» CHALLENGE A
Transcribe the part of the passage on Supreme Court contenders between "Ifill, who currently" and "respected and lauded.", inclusive.

» PASSAGE GIVEN

+-------+

Childs, 55, was recently nominated by Biden to be on the D.C. Federal Court of Appeals, but the Senate has not acted.  The University of South Carolina law and grad school graduate, who has worked as a state court judge and a federal trial court judge since 2010, is being heavily endorsed by Biden’s close Congressional ally Rep. James Clyburne (D-SC). Clyburne contends her lack of Ivy League education and rare opportunities to go before the highest Court makes her a perfect fit to sit on the SCOTUS because she can truly empathize with each case that is considered.

“Judge Childs has everything I think it takes to be a great justice,” Clyburne said. “We’ve got to recognize that people come from all walks of life, and we ought not dismiss anyone because of that.”

Ifill, who currently serves as the Director of the NAACP Legal Defense and Educational Fund (LDF), is a contender though she has never served as a judge.  Holding the post since 2013, though she recently announced that she was stepping down in June, Ifill’s work with the NAACP LDF as a civil rights lawyer has been long respected and lauded.

+-------+

» DATASET RECORDS
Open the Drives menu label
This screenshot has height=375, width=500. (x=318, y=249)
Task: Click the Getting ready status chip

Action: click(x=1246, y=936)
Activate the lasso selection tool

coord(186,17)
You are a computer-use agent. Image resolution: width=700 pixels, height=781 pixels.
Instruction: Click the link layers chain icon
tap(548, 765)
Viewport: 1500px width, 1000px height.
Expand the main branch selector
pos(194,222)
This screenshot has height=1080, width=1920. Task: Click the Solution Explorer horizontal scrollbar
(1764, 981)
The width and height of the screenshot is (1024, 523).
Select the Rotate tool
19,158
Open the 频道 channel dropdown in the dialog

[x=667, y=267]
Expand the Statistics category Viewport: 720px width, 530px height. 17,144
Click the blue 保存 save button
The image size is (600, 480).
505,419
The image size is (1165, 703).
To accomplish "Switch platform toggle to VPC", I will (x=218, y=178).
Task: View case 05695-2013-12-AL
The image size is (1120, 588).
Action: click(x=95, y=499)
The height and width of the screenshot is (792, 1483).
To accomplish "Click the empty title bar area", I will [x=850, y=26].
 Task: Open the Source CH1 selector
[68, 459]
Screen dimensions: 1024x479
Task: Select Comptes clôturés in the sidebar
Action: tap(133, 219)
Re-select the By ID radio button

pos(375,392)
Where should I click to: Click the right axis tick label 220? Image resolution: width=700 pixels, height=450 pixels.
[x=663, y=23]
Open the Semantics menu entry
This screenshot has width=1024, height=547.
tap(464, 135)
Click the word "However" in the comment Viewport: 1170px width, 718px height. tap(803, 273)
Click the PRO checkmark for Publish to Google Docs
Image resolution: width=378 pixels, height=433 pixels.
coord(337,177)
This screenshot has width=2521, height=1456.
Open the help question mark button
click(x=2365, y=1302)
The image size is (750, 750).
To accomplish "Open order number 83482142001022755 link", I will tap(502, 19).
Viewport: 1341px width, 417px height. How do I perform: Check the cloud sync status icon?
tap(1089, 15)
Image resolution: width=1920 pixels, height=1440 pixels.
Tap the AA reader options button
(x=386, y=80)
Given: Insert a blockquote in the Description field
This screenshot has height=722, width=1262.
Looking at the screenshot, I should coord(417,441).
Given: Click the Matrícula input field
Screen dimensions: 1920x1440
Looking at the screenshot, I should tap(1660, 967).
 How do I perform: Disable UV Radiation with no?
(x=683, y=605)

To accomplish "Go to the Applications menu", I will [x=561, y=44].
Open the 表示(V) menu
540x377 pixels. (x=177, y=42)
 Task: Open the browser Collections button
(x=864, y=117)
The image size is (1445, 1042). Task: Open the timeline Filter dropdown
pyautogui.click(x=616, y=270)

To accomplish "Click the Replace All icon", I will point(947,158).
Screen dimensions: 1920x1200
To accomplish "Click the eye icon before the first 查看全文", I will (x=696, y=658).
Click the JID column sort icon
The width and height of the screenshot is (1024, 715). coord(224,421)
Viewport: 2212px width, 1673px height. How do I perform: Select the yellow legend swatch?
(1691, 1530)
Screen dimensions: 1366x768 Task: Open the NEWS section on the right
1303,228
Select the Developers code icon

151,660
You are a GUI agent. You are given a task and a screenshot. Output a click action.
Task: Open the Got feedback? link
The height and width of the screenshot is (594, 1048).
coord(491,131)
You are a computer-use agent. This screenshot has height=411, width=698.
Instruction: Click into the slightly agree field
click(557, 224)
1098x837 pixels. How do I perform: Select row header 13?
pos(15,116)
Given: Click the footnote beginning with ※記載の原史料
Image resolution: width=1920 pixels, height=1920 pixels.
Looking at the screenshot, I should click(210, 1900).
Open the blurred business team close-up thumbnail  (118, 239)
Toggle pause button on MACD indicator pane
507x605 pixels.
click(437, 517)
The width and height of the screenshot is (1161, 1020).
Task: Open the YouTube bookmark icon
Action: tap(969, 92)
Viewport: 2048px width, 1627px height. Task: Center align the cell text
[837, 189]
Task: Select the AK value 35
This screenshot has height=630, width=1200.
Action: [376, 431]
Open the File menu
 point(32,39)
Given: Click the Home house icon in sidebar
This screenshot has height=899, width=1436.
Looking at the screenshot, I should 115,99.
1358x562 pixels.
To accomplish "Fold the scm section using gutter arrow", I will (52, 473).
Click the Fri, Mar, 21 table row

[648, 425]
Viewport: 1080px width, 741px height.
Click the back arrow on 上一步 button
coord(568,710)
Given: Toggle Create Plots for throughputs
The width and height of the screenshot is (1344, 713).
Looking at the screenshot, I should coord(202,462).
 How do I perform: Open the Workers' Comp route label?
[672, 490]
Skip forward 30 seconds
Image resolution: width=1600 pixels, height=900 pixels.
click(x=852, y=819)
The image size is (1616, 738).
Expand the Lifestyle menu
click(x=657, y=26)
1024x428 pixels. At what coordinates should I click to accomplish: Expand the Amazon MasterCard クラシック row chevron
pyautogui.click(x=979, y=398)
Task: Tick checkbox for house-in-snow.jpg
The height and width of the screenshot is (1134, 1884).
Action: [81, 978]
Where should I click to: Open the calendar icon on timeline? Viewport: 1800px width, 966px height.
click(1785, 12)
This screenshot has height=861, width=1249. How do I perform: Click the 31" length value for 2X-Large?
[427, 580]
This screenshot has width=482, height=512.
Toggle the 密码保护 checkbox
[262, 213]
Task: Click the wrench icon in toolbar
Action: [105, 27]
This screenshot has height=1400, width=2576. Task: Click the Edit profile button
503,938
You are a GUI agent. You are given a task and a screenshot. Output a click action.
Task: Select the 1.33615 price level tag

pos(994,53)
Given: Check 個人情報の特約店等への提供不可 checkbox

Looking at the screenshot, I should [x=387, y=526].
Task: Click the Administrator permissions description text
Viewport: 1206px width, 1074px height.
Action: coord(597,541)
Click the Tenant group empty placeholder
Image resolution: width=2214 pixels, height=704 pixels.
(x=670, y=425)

+-------+

» CHALLENGE B
In the listing, between the lines holding "Activate the lasso selection tool" and "tap(548, 765)", inclusive, swap "lasso" for "magnetic" and reproduce only those lines with nothing else altered.

» WRITTEN REPLY A
Ifill, who currently serves as the Director of the NAACP Legal Defense and Educational Fund (LDF), is a contender though she has never served as a judge.  Holding the post since 2013, though she recently announced that she was stepping down in June, Ifill’s work with the NAACP LDF as a civil rights lawyer has been long respected and lauded.

» WRITTEN REPLY B
Activate the magnetic selection tool

coord(186,17)
You are a computer-use agent. Image resolution: width=700 pixels, height=781 pixels.
Instruction: Click the link layers chain icon
tap(548, 765)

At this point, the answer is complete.